**Task goal**
Repeat the lines of every item below word for word, leaving the pictures out.

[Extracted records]

================

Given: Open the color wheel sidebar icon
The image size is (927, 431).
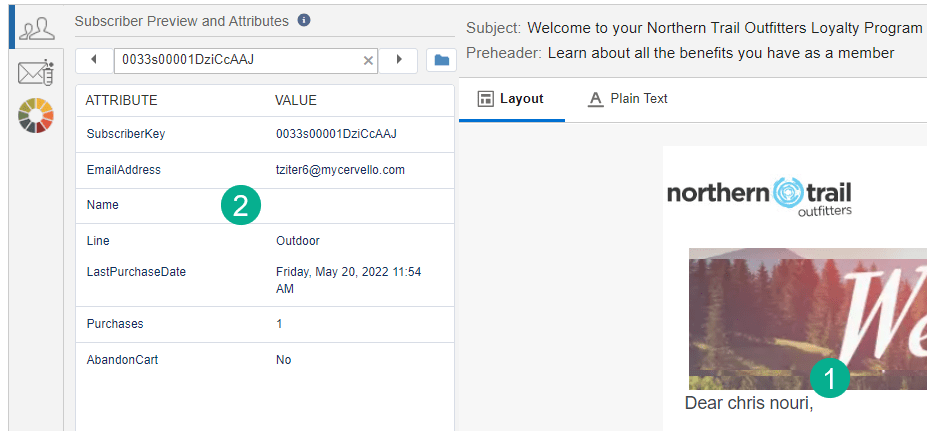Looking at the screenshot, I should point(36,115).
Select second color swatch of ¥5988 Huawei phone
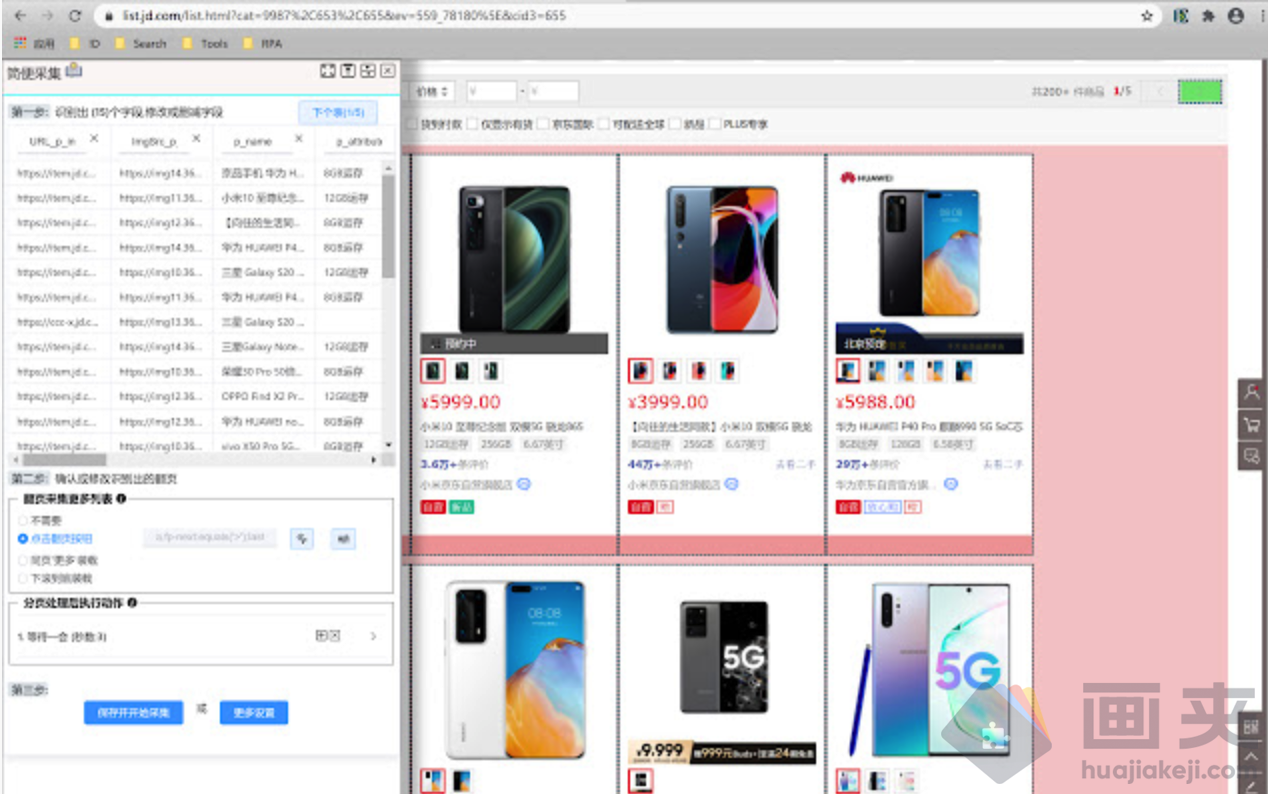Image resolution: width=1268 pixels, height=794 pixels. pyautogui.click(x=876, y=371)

================

**Answer to the problem**
Given: Open the color wheel sidebar icon
The image size is (927, 431).
Looking at the screenshot, I should point(36,115).
Select second color swatch of ¥5988 Huawei phone
Image resolution: width=1268 pixels, height=794 pixels. pyautogui.click(x=876, y=371)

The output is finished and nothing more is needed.